科学捜査(鑑識)では、目では見えづらい証拠を見つけるために、ALSと呼ばれる紫や青、赤の光を照射するライトを使用します。
例えば、血液や体液の検出では、450nmの波長とイエローまたはオレンジ色のフィルターも用い、ローダミン6Gやインダンジオを用いた指紋の検出では500nmの波長とオレンジ色のフィルターを用います。ALSを用いた観察では、このように捜査対象により波長やフィルターを使い分ける必要があり、相応の知識と経験が必要とされます。

ここでは、ALSを用いた科学捜査(鑑識)について、世界最大の法科学組織である『International Association for Identification』のトレーニングパートナーを務めるTRI-TECH FORENSICSのPhil Sanfilippo氏が入門者向けに執筆した文書「Economical Light Sources」を紹介します。

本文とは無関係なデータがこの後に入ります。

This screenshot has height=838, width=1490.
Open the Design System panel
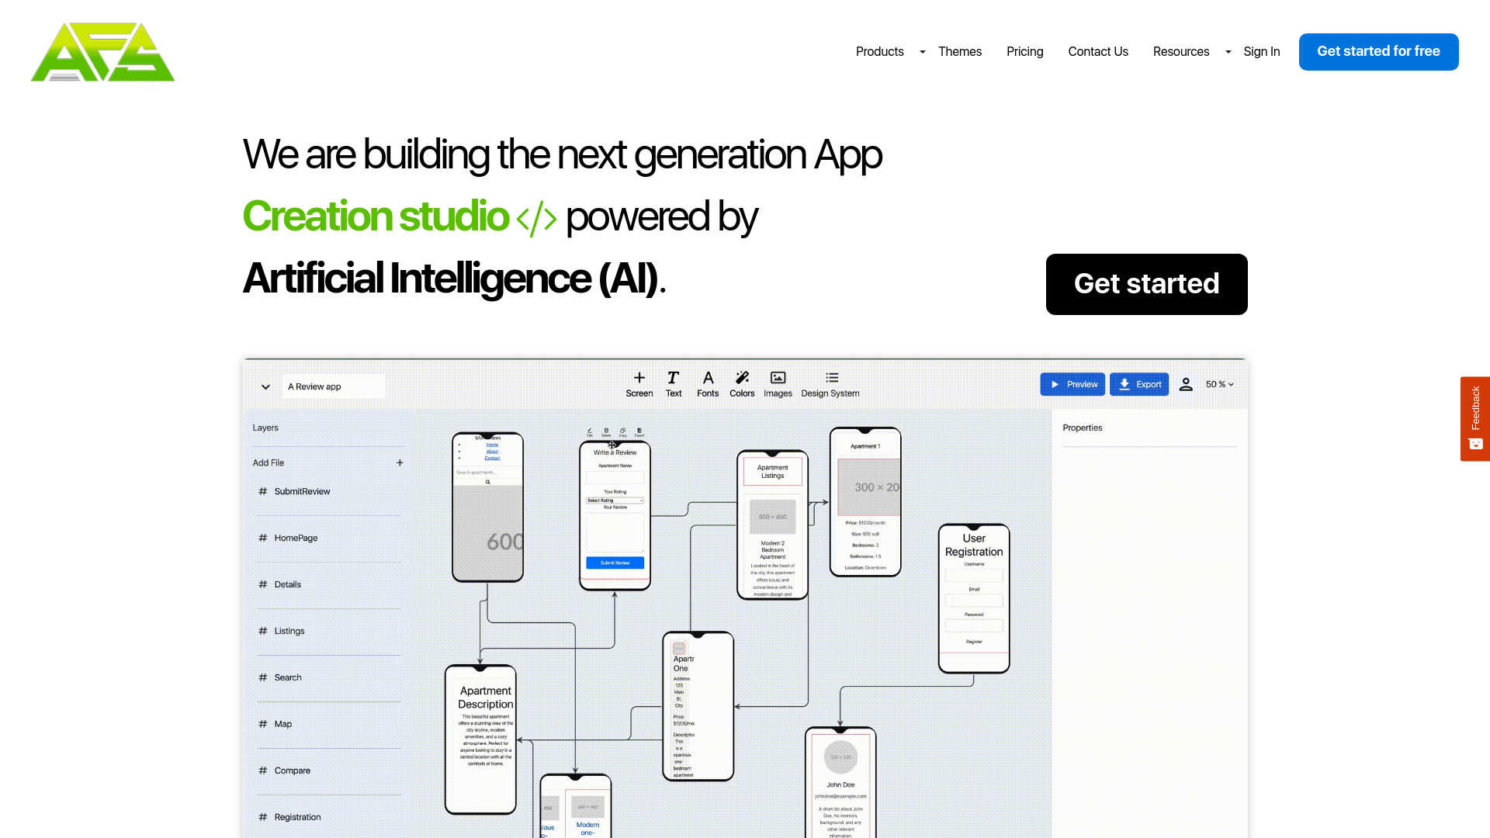(830, 384)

*TRI-TECH FORENSICSおよびPhil Sanfilippo氏の許可のもと、翻訳を行い当サイトへ掲載しています。

Mr. Phil Sanfilippo
Mr. Phil Sanfilippo

Economical Light Sources
Economical Light Sources
Detecting and Collecting Luminescent Evidence Using Forensic LED Lamp Kits

エコノミカルライトソース

科学捜査用ライトを用いた発光する証拠品の採集について

様々な種類の物質が、ガンマ線・X線・光・マイクロ波等の電磁波により励起され、光を発します。それらの物質の中には、犯罪捜査の証拠として有用なものもあります。この記事では、まず物質が発光する仕組みと法科学分野での使用について概要を説明し、次に発光を引き起こすための安価な光源として使用される科学捜査用LEDライトを用いた観察について概略を示します。

ルミネッセンスとは、物質がある種の刺激や励起を受けると発光する性質を表す言葉です。ルミネッセンスにより放出された光は、可視光線である場合もあれば、紫外線や赤外線のような不可視光線である場合もあります。法科学の文脈でルミネッセンスを論じる場合、鑑識官は発光物質に注目します。一般的に発光物質は、励起光源の除去後すぐに発光が消える蛍光体と、光源を取り除いても一定時間発光を続ける燐光体に分類されます。これらの発光物質の違いは、励起源を取り除いた後に発光が継続するか否かとなります。燐光体は光源を取り除いた後も一定時間発光を続けますが、この一定時間は非常に短い時間であったり、長い時間であったりします。ある物質が蛍光体か燐光体か分からない場合、その物質を発光性物質と呼ぶのが最も適切です。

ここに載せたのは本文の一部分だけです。